Era ritornata a casa dopo aver trascorso alcuni
anni a Huelva per studiare all’università. Era felice di ritornare nel suo
paesotto, rivedere suo padre al quale era legata da un profondo affetto, le sue
amiche con le quali aveva mantenuto un buon rapporto e che rivedeva quando
ritornava a casa durante le vacanze.
Alva lo sapeva nel suo piccolo paese, tutti
sapevano tutto di tutti, ma a lei non importava fortunatamente abitavano un po’
fuori e cercavano sempre di farsi gli affari propri.

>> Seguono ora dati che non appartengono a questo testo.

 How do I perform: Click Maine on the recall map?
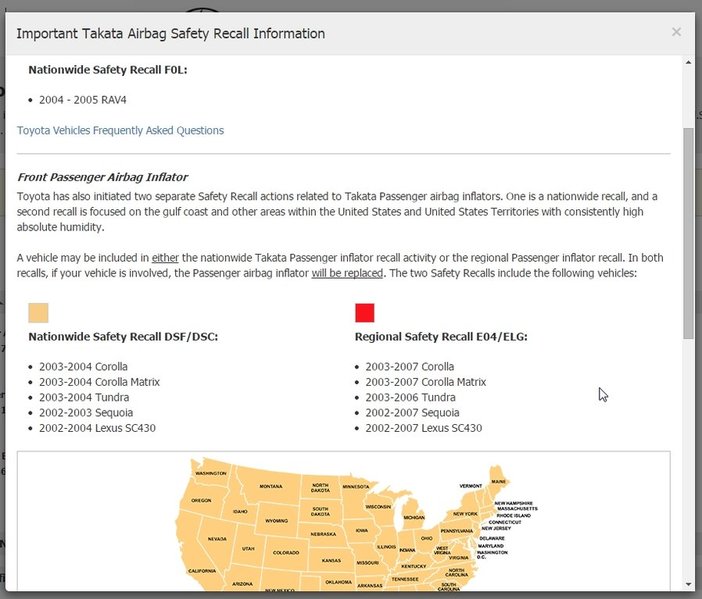(x=498, y=481)
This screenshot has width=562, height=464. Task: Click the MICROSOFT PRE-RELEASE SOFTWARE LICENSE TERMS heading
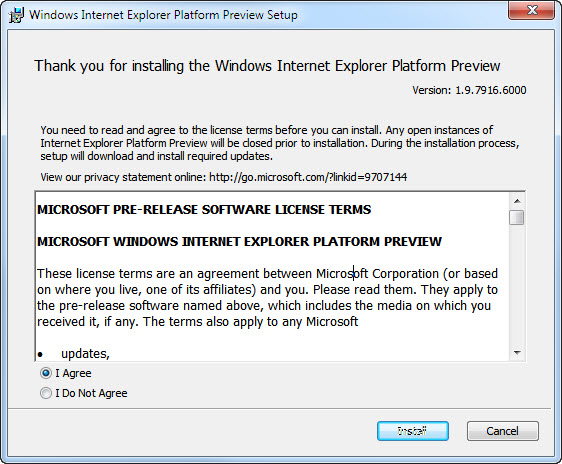204,210
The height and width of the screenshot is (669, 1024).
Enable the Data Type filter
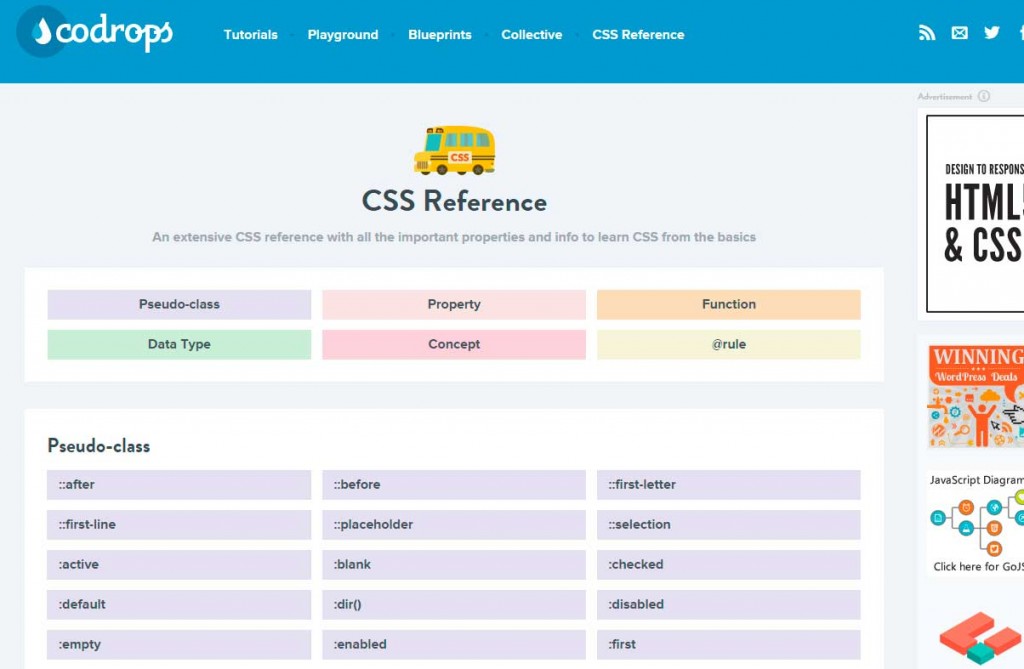[x=179, y=344]
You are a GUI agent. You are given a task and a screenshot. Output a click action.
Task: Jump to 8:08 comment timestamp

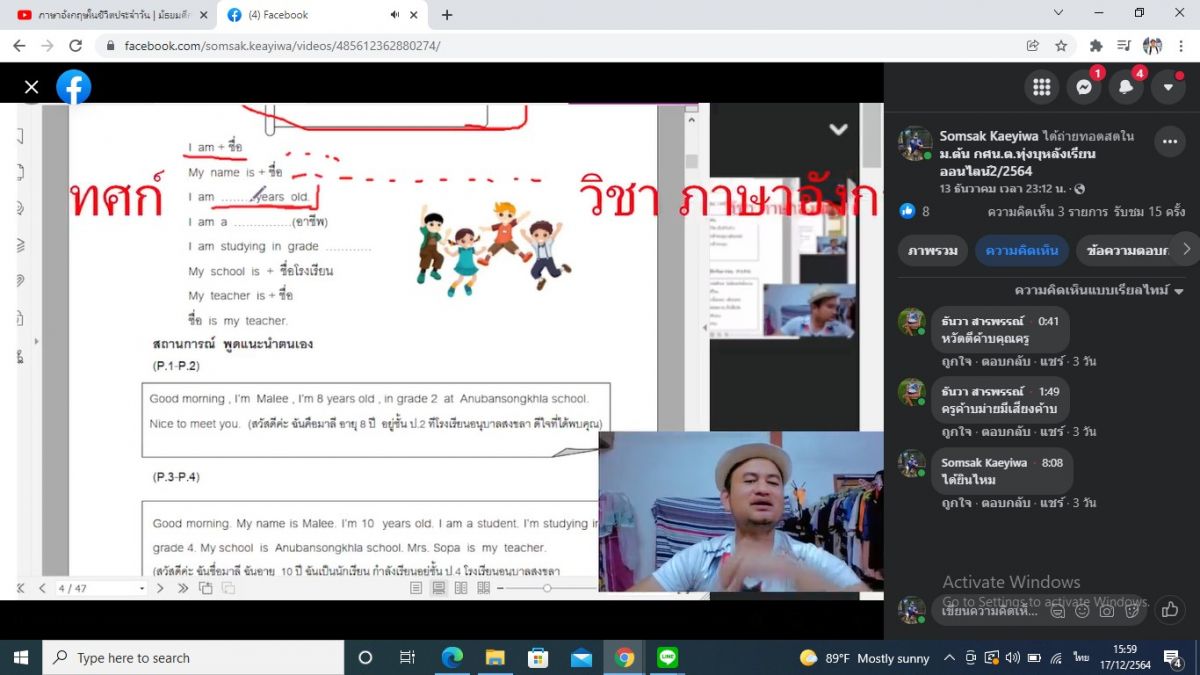click(x=1051, y=463)
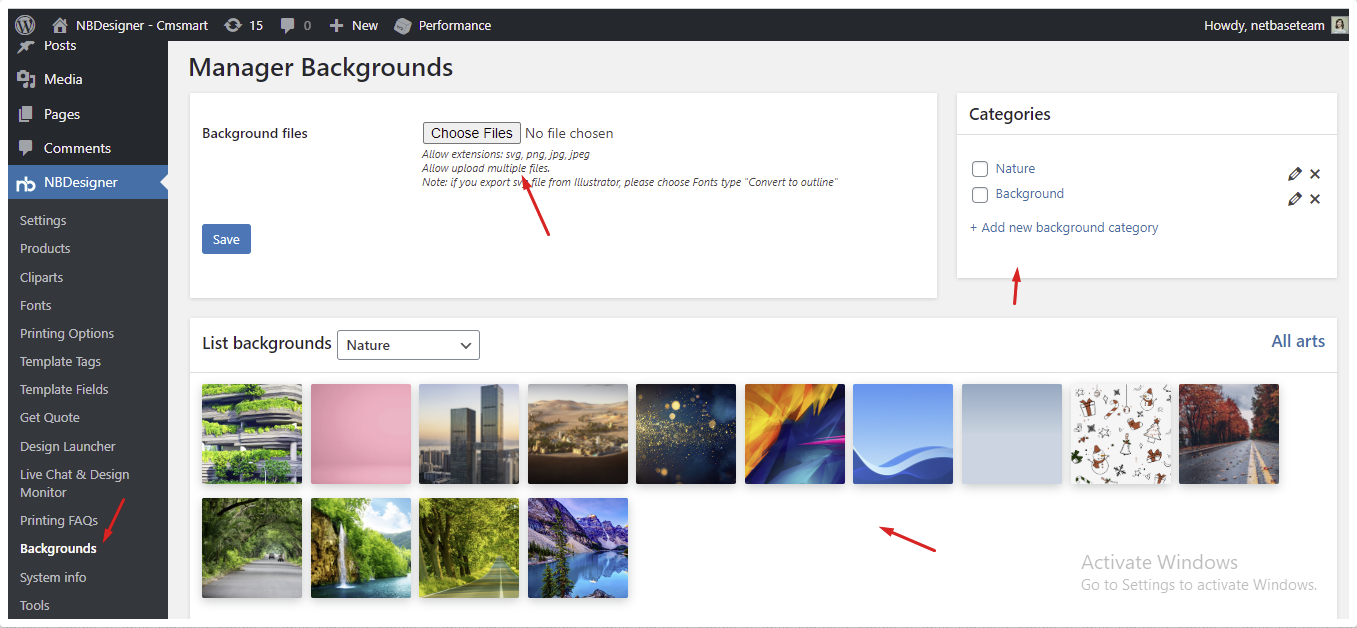Select the waterfall background thumbnail
This screenshot has height=628, width=1357.
pyautogui.click(x=360, y=547)
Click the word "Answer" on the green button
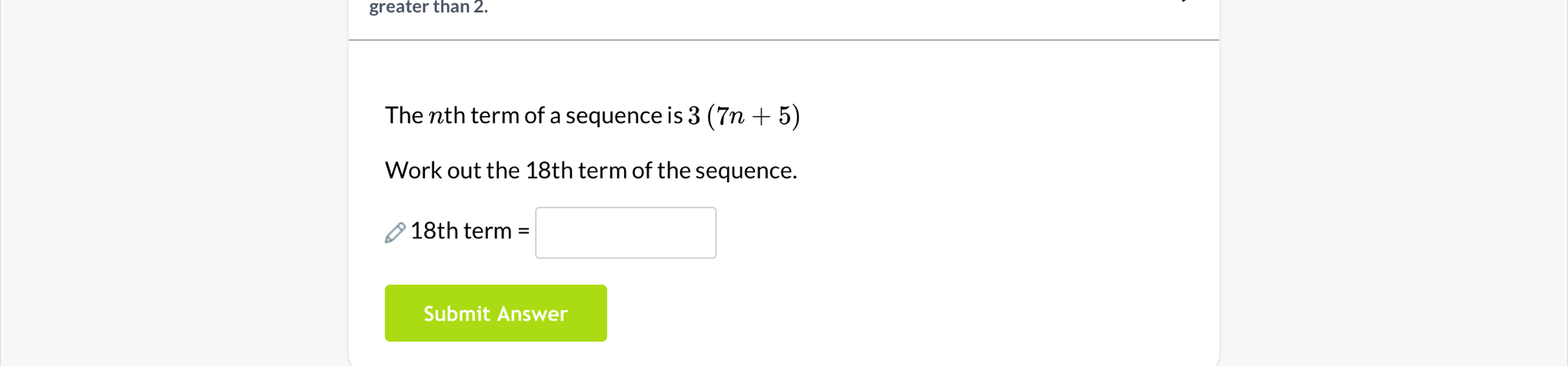Screen dimensions: 1568x366 coord(532,314)
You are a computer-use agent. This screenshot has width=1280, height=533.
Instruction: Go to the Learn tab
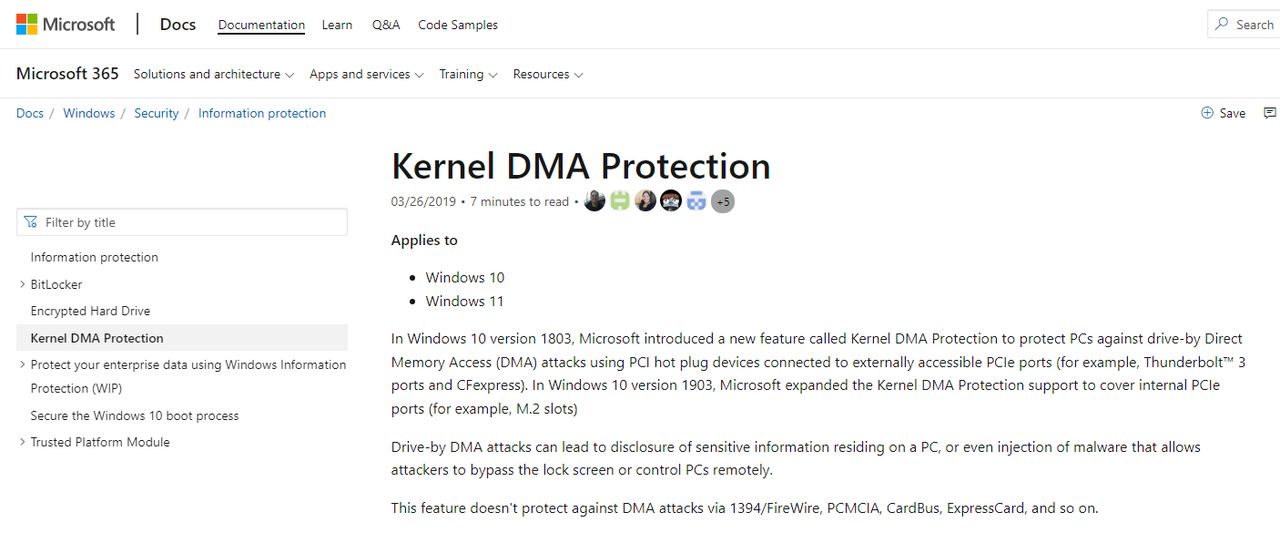pos(337,25)
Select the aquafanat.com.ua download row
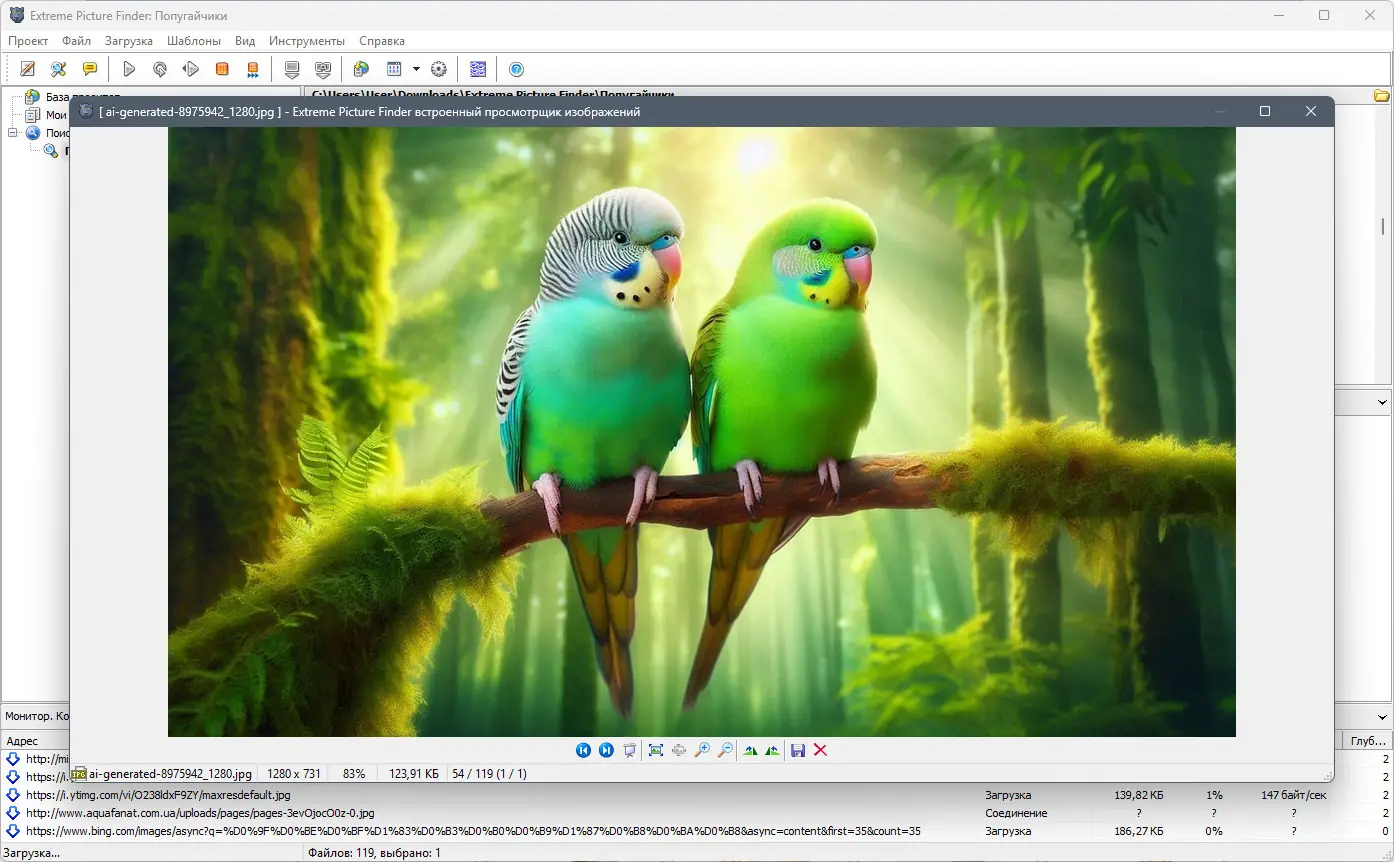 tap(200, 813)
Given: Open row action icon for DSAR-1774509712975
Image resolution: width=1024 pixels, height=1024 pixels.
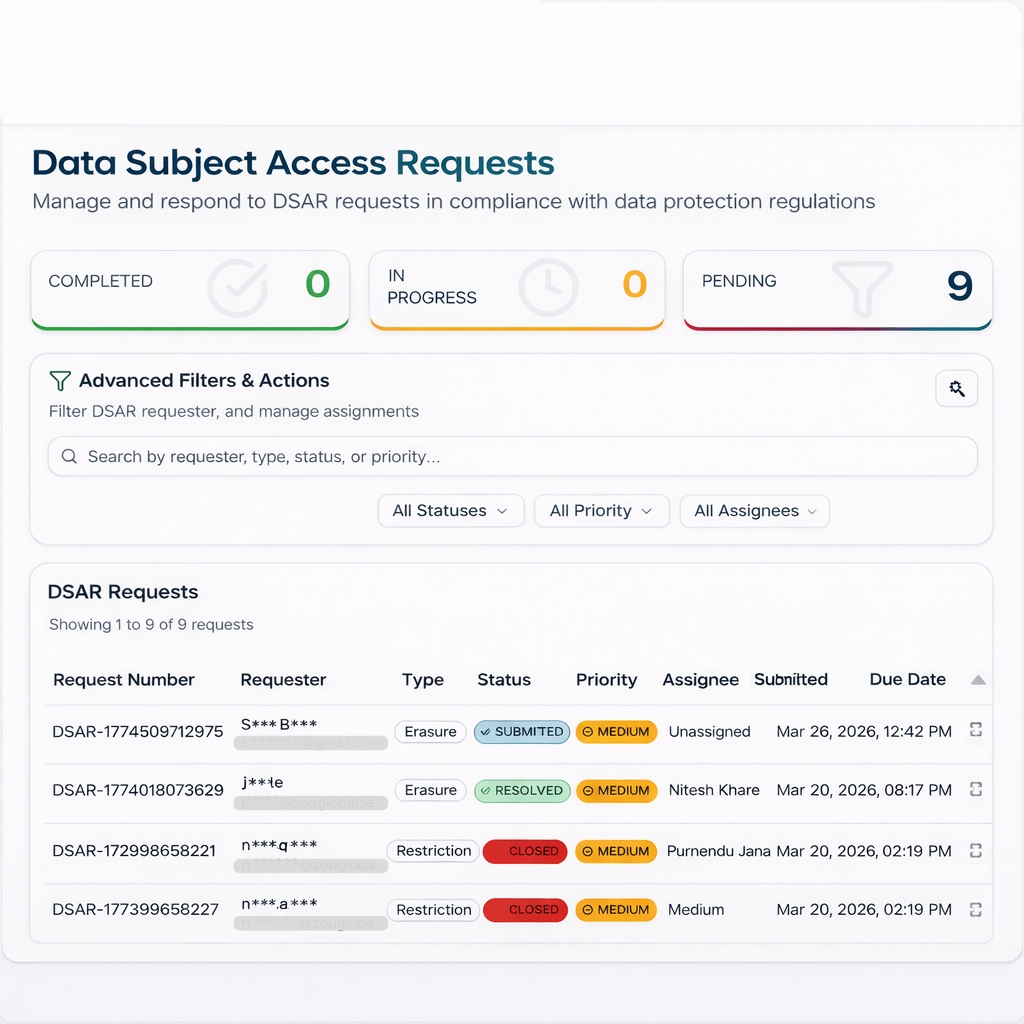Looking at the screenshot, I should pos(976,731).
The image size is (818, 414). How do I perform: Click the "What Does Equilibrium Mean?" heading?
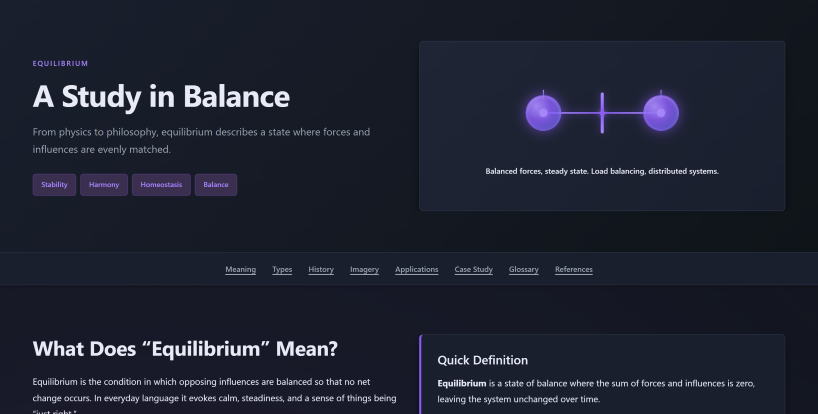[185, 349]
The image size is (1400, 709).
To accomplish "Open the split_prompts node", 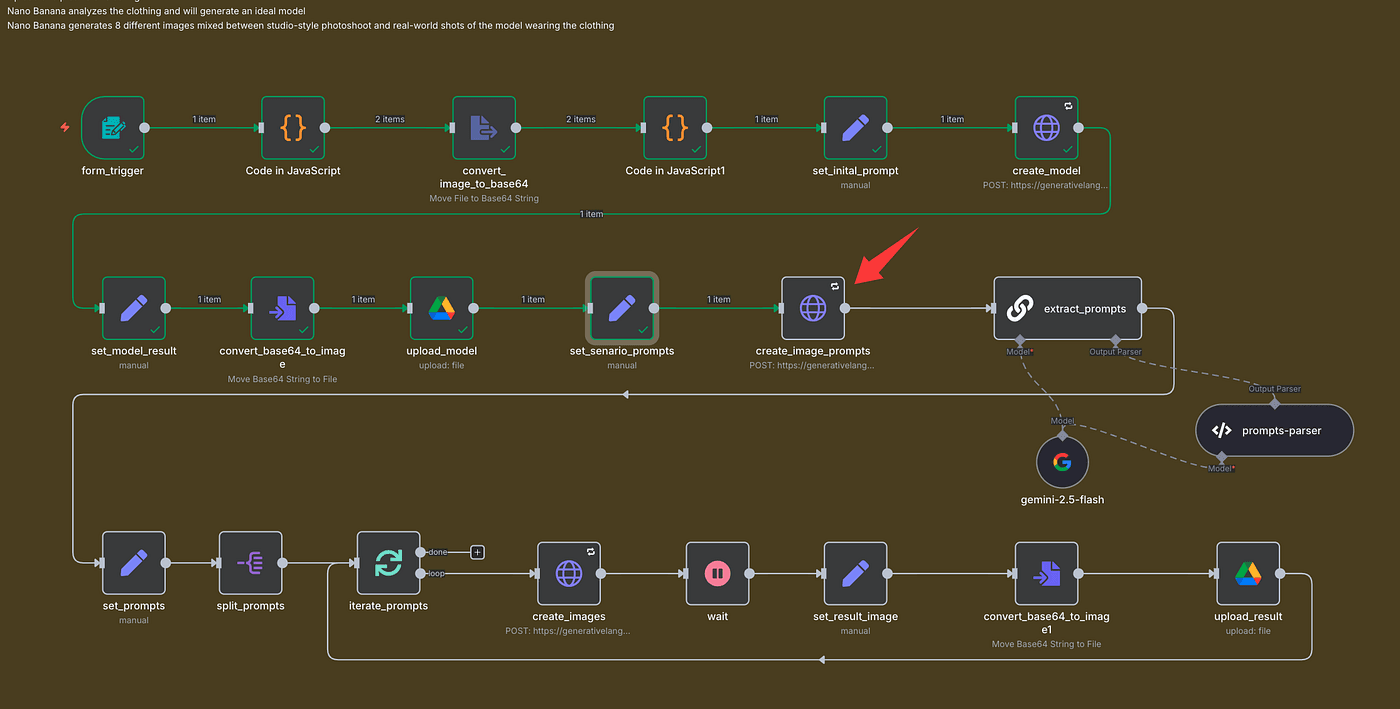I will click(250, 563).
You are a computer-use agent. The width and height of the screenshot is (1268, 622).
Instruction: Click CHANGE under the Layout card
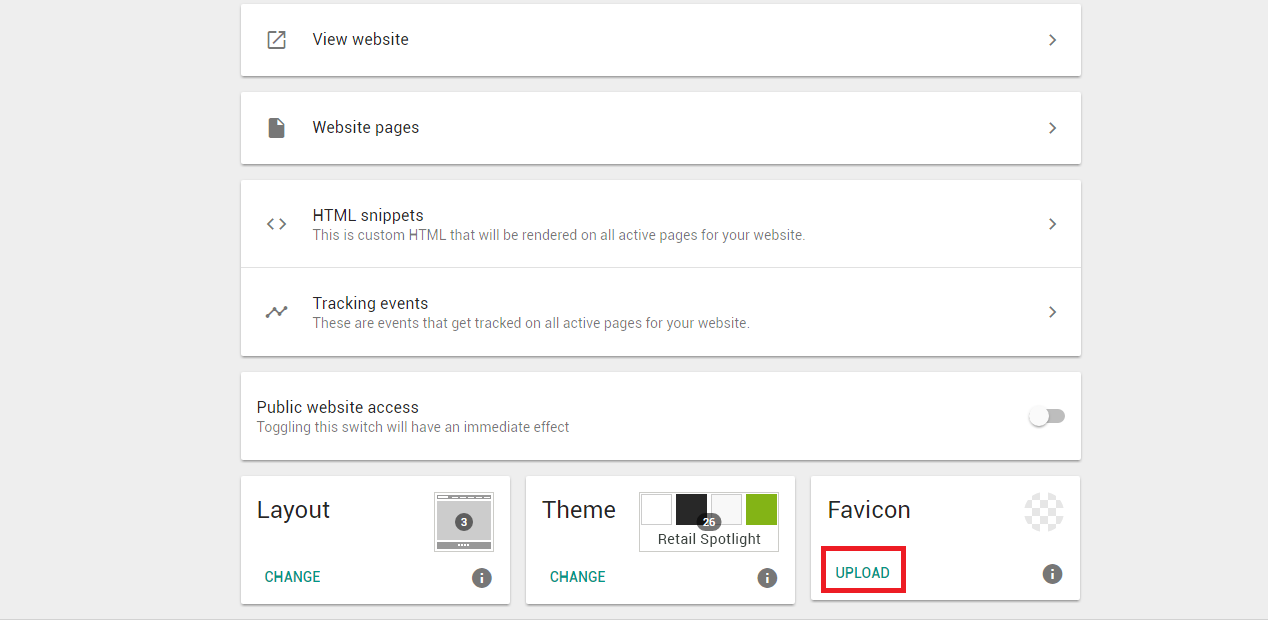click(x=292, y=577)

Era ritornata con una laurea in veterinaria, gli
animali le erano sempre piaciuti, ma non era una semplice simpatia era proprio
un amore e le sarebbe piaciuto esercitare nel suo paese. A Jabugo c’erano
diversi allevatori e a lei, che molto spesso andava a trovare suo zio che aveva
una bell’allevamento di maiali, piaceva la vita rude e semplice dell’allevatore
e di animali se ne intendeva perché, anche se ragazzina, lo zio la portava
spesso con lui insegnandole tante cose pratiche su come trattarli, come
seguirli, e prendersi cura di loro.
Suo zio ormai non c’era più ma Alva aveva fatto
tesoro di quelle nozioni che aveva appreso trascorrendo le sue estati con lui e
aveva intenzione di mettere a frutto tutto quello che aveva imparato.
Ora aveva bisogno di prendersi qualche giorno di
pausa dopo la laurea e riposarsi anche per pensare esattamente come muoversi.
In paese c’era un vecchio veterinario il dott.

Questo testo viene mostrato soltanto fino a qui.